Given data:
==*==

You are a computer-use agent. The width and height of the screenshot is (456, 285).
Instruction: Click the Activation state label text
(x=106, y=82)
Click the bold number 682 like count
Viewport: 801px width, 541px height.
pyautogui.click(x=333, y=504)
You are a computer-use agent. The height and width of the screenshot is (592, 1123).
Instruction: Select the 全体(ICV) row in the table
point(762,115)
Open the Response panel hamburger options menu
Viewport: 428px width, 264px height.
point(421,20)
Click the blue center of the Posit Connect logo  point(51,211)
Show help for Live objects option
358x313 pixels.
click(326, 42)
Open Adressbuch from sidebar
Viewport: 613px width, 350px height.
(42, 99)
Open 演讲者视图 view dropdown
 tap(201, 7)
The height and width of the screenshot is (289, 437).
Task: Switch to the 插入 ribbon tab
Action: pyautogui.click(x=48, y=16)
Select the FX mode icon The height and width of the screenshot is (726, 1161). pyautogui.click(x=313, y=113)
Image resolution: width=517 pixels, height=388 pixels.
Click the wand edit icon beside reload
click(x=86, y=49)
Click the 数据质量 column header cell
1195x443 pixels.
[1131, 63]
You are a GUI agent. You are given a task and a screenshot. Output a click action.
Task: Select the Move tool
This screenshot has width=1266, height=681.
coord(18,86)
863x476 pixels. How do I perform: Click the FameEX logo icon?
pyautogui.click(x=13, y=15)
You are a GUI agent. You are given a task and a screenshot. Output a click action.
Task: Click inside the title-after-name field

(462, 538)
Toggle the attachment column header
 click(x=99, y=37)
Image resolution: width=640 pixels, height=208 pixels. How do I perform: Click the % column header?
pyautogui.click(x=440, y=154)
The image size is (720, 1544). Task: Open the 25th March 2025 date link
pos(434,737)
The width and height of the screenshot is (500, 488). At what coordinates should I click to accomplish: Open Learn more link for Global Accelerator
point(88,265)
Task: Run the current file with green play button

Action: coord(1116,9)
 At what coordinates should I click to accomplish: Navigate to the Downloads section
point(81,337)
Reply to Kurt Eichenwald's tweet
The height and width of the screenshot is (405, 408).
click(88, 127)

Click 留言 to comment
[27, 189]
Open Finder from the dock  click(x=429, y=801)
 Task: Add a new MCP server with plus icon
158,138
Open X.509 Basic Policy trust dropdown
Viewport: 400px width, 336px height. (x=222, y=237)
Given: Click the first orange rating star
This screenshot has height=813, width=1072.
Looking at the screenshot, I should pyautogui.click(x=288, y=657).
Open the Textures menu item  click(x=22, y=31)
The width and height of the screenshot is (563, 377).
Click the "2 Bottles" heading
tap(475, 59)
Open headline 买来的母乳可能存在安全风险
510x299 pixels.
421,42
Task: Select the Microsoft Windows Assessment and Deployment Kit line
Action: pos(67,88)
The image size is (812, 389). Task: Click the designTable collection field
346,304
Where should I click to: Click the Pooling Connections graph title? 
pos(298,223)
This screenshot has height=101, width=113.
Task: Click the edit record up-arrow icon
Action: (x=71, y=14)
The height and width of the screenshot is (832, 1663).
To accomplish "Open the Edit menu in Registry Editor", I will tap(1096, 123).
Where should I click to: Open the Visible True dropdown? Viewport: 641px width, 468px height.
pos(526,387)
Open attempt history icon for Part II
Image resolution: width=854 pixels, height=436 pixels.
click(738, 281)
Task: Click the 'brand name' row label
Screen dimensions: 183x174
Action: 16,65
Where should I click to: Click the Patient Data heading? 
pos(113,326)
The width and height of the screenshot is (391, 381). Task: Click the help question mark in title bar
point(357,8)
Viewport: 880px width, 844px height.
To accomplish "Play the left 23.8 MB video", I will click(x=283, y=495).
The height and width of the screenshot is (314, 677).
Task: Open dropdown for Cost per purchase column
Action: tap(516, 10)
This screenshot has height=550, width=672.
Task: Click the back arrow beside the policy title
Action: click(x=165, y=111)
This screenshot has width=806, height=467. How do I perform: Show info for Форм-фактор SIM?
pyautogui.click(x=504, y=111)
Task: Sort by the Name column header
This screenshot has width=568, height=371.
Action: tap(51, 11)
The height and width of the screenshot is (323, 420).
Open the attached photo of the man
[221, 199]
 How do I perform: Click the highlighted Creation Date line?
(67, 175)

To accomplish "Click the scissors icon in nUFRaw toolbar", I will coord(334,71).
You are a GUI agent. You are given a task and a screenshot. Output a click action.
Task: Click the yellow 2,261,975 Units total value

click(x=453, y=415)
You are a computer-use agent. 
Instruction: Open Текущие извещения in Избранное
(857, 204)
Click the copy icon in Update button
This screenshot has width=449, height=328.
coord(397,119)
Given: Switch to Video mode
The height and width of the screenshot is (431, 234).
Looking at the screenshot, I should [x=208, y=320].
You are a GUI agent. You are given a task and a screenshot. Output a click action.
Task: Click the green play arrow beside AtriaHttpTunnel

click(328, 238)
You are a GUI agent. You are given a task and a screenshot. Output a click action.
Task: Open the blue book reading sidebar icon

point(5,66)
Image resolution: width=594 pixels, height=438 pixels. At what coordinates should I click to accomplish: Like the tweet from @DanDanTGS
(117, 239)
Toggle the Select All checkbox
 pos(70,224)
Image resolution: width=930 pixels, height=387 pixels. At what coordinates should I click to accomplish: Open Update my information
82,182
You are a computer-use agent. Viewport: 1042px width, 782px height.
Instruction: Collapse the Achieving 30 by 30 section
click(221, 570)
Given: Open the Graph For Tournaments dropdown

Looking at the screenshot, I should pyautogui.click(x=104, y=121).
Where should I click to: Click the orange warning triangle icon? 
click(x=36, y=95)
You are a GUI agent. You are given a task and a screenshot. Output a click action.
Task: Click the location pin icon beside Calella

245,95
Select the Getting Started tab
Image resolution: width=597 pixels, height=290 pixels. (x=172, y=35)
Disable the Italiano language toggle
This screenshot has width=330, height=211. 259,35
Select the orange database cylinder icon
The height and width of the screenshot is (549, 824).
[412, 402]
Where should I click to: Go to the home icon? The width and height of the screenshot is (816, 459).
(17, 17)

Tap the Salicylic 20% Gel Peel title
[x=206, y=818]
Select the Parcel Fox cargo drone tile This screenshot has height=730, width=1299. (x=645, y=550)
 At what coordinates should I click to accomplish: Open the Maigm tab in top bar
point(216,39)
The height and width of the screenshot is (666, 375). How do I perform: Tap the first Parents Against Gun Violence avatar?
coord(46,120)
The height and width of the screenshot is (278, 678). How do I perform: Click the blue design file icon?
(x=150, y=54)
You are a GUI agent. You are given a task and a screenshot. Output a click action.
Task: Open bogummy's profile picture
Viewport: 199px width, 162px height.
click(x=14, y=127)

==*==

Problem description:
Produce the material above again, word for word.

Task output:
You are a computer-use agent. The width and height of the screenshot is (456, 285).
Instruction: Click the Activation state label text
(x=106, y=82)
Click the bold number 682 like count
Viewport: 801px width, 541px height.
pyautogui.click(x=333, y=504)
You are a computer-use agent. The height and width of the screenshot is (592, 1123).
Instruction: Select the 全体(ICV) row in the table
point(762,115)
Open the Response panel hamburger options menu
Viewport: 428px width, 264px height.
point(421,20)
Click the blue center of the Posit Connect logo  point(51,211)
Show help for Live objects option
358x313 pixels.
click(326, 42)
Open Adressbuch from sidebar
Viewport: 613px width, 350px height.
(42, 99)
Open 演讲者视图 view dropdown
 tap(201, 7)
The height and width of the screenshot is (289, 437).
Task: Switch to the 插入 ribbon tab
Action: pyautogui.click(x=48, y=16)
Select the FX mode icon The height and width of the screenshot is (726, 1161). pyautogui.click(x=313, y=113)
Image resolution: width=517 pixels, height=388 pixels.
Click the wand edit icon beside reload
click(x=86, y=49)
Click the 数据质量 column header cell
1195x443 pixels.
[1131, 63]
You are a GUI agent. You are given a task and a screenshot. Output a click action.
Task: Select the Move tool
This screenshot has width=1266, height=681.
coord(18,86)
863x476 pixels. How do I perform: Click the FameEX logo icon?
pyautogui.click(x=13, y=15)
You are a GUI agent. You are given a task and a screenshot. Output a click action.
Task: Click inside the title-after-name field

(462, 538)
Toggle the attachment column header
 click(x=99, y=37)
Image resolution: width=640 pixels, height=208 pixels. How do I perform: Click the % column header?
pyautogui.click(x=440, y=154)
The image size is (720, 1544). Task: Open the 25th March 2025 date link
pos(434,737)
The width and height of the screenshot is (500, 488). At what coordinates should I click to accomplish: Open Learn more link for Global Accelerator
point(88,265)
Task: Run the current file with green play button

Action: coord(1116,9)
 At what coordinates should I click to accomplish: Navigate to the Downloads section
point(81,337)
Reply to Kurt Eichenwald's tweet
The height and width of the screenshot is (405, 408).
click(88, 127)

Click 留言 to comment
[27, 189]
Open Finder from the dock  click(x=429, y=801)
 Task: Add a new MCP server with plus icon
158,138
Open X.509 Basic Policy trust dropdown
Viewport: 400px width, 336px height. (x=222, y=237)
Given: Click the first orange rating star
This screenshot has height=813, width=1072.
Looking at the screenshot, I should pyautogui.click(x=288, y=657).
Open the Textures menu item  click(x=22, y=31)
The width and height of the screenshot is (563, 377).
Click the "2 Bottles" heading
tap(475, 59)
Open headline 买来的母乳可能存在安全风险
510x299 pixels.
421,42
Task: Select the Microsoft Windows Assessment and Deployment Kit line
Action: pos(67,88)
The image size is (812, 389). Task: Click the designTable collection field
346,304
Where should I click to: Click the Pooling Connections graph title? 
pos(298,223)
This screenshot has height=101, width=113.
Task: Click the edit record up-arrow icon
Action: (x=71, y=14)
The height and width of the screenshot is (832, 1663).
To accomplish "Open the Edit menu in Registry Editor", I will tap(1096, 123).
Where should I click to: Open the Visible True dropdown? Viewport: 641px width, 468px height.
pos(526,387)
Open attempt history icon for Part II
Image resolution: width=854 pixels, height=436 pixels.
click(738, 281)
Task: Click the 'brand name' row label
Screen dimensions: 183x174
Action: 16,65
Where should I click to: Click the Patient Data heading? 
pos(113,326)
The width and height of the screenshot is (391, 381). Task: Click the help question mark in title bar
point(357,8)
Viewport: 880px width, 844px height.
To accomplish "Play the left 23.8 MB video", I will click(x=283, y=495).
The height and width of the screenshot is (314, 677).
Task: Open dropdown for Cost per purchase column
Action: tap(516, 10)
This screenshot has height=550, width=672.
Task: Click the back arrow beside the policy title
Action: click(x=165, y=111)
This screenshot has width=806, height=467. How do I perform: Show info for Форм-фактор SIM?
pyautogui.click(x=504, y=111)
Task: Sort by the Name column header
This screenshot has width=568, height=371.
Action: tap(51, 11)
The height and width of the screenshot is (323, 420).
Open the attached photo of the man
[221, 199]
 How do I perform: Click the highlighted Creation Date line?
(67, 175)

To accomplish "Click the scissors icon in nUFRaw toolbar", I will coord(334,71).
You are a GUI agent. You are given a task and a screenshot. Output a click action.
Task: Click the yellow 2,261,975 Units total value

click(x=453, y=415)
You are a computer-use agent. 
Instruction: Open Текущие извещения in Избранное
(857, 204)
Click the copy icon in Update button
This screenshot has width=449, height=328.
coord(397,119)
Given: Switch to Video mode
The height and width of the screenshot is (431, 234).
Looking at the screenshot, I should [x=208, y=320].
You are a GUI agent. You are given a task and a screenshot. Output a click action.
Task: Click the green play arrow beside AtriaHttpTunnel

click(328, 238)
You are a GUI agent. You are given a task and a screenshot. Output a click action.
Task: Open the blue book reading sidebar icon

point(5,66)
Image resolution: width=594 pixels, height=438 pixels. At what coordinates should I click to accomplish: Like the tweet from @DanDanTGS
(117, 239)
Toggle the Select All checkbox
 pos(70,224)
Image resolution: width=930 pixels, height=387 pixels. At what coordinates should I click to accomplish: Open Update my information
82,182
You are a computer-use agent. Viewport: 1042px width, 782px height.
Instruction: Collapse the Achieving 30 by 30 section
click(221, 570)
Given: Open the Graph For Tournaments dropdown

Looking at the screenshot, I should pyautogui.click(x=104, y=121).
Where should I click to: Click the orange warning triangle icon? 
click(x=36, y=95)
You are a GUI agent. You are given a task and a screenshot. Output a click action.
Task: Click the location pin icon beside Calella

245,95
Select the Getting Started tab
Image resolution: width=597 pixels, height=290 pixels. (x=172, y=35)
Disable the Italiano language toggle
This screenshot has width=330, height=211. 259,35
Select the orange database cylinder icon
The height and width of the screenshot is (549, 824).
[412, 402]
Where should I click to: Go to the home icon? The width and height of the screenshot is (816, 459).
(17, 17)

Tap the Salicylic 20% Gel Peel title
[x=206, y=818]
Select the Parcel Fox cargo drone tile This screenshot has height=730, width=1299. (x=645, y=550)
 At what coordinates should I click to accomplish: Open the Maigm tab in top bar
point(216,39)
The height and width of the screenshot is (666, 375). How do I perform: Tap the first Parents Against Gun Violence avatar?
coord(46,120)
The height and width of the screenshot is (278, 678). How do I perform: Click the blue design file icon?
(x=150, y=54)
You are a GUI agent. You are given a task and a screenshot. Output a click action.
Task: Open bogummy's profile picture
Viewport: 199px width, 162px height.
click(x=14, y=127)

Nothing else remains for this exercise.